第20ステージまでもつれにもつれた総合争い。3秒差で競っていたニバリとホーナーの戦いは、最後までハラハラさせてくれた。アングリルの激坂で、景色は霧でもやっててよく見えない。時々カメラが二人をとらえられなくなり、なんにも見えなくなったりして「ちょっと!!マジで!?こんな肝心なところでレースを映せ〜!!」なんて叫びつつテレビを見ていたんだけど、最後激戦を制したのは、なんと41歳のホーナー。ビックリだよ。今までグランツールを制した最年長者は、1922年に36歳でツール・ド・フランスを制したフィルマン・ランボー。それより5歳も年上なんですけど!41歳ってだいたいもうみんな引退して指導者になってる年だよ。それがこんなに頑張っちゃってるんだから、すごすぎる。

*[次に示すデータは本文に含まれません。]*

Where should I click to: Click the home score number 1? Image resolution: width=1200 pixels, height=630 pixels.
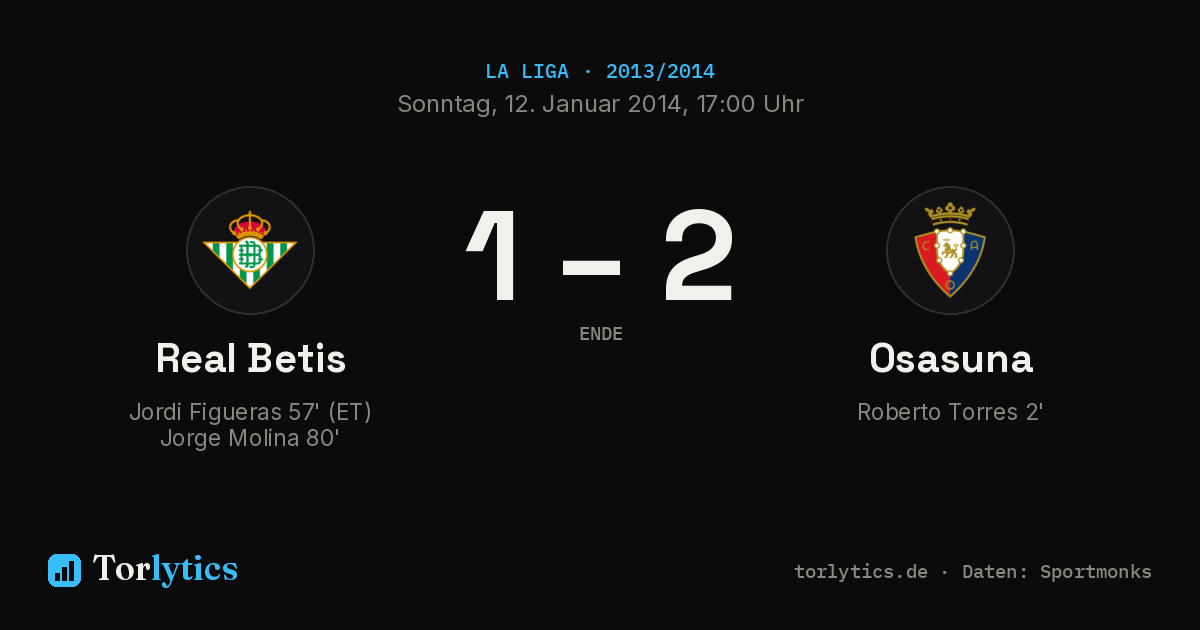click(496, 255)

沖縄生まれのアメリカ人ホーナー。なんだか沖縄生まれってところが親近感湧くんだよね。何歳までいたのか知らないけど。で、ホーナーのインタビューが毎回面白くて。彼、スペインのチームにいた事があるらしく、結構スペイン語がしゃべれるので、最初の頃はスペイン語でインタビューに答えてた。でも、終盤ステージになってきたら、「ごめん疲れてるんで、英語でいい?」って言って英語でインタビューに答えてた。なるべくスペイン語で話そうとする姿勢も、アメリカ人ぽくなくていいなあ、、って好感持てた。総合優勝を決めた第20ステージ終了後のインタビューがまた最高だった。

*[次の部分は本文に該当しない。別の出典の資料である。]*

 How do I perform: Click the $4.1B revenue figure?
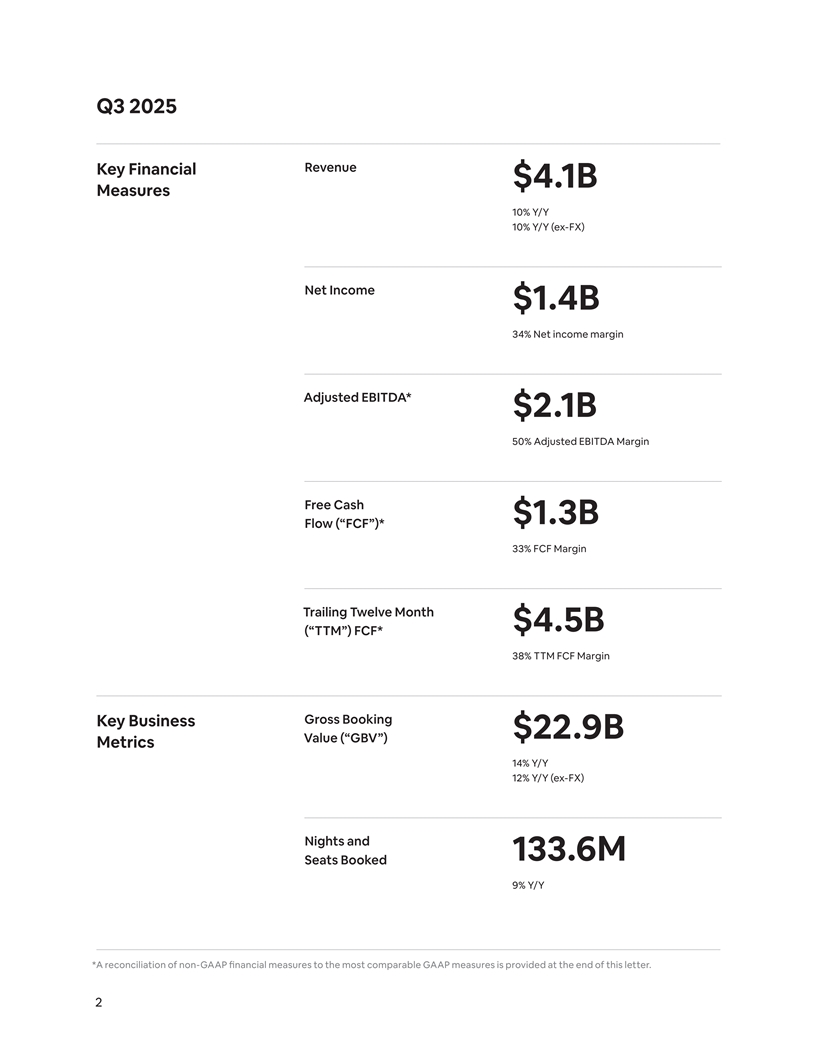554,176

「ニーバリが6回アタックしてきたって?ボクにとっては、10回とか20回とか、そんな気がしたほどだよ。彼は凄いショーを見せてくれた。ソファーに座って眺めていたら。どんなに面白かったことだろう。ファンにとっては、信じられないような光景だったはずだ。ペダルストロークのひとつひとつを、楽しんでもらえたかな」
「ボクのような年齢の男がグランツールを勝つなんて。きっと皆さんが生きている間は、もう2度とお目にかかれないようなことだろうね。それに、この年になると、明日まで待たずとも、しみじみと感慨にふけることができるようになるものさ。これがどれだけ美しいことなのか、十分に理解してる。ニーバリが仕掛けてきた戦いは、華々しく、そして激しかった。あれほどの濃い霧の中で、体の深部から力を振り絞らなきゃならなかった。だからなおのこと、素敵だよね。ニーバリやバルベルデ、ロドリゲスといった偉大なるチャンピオンと戦って総合を手に入れたことは、ボクにとって大きな意味を持つんだ」

20ステージの激走を終えたホーナー。ゴールした後倒れ込んで、酸欠状態になってる感じだった。まわりのスタッフに支えられないと立ち上がることもできないくらい、すべての自分の力を出し切った41歳のおっさん選手の姿に本当に感動した。年齢を言い訳にしちゃいけないね。努力し続ければこうやって遅咲きの花を、年齢関係なく咲かせる人もいるんだから。怠けちゃダメだ、、としみじみ思った。すごい感動をくれたホーナー、本当にありがとうって言いたい。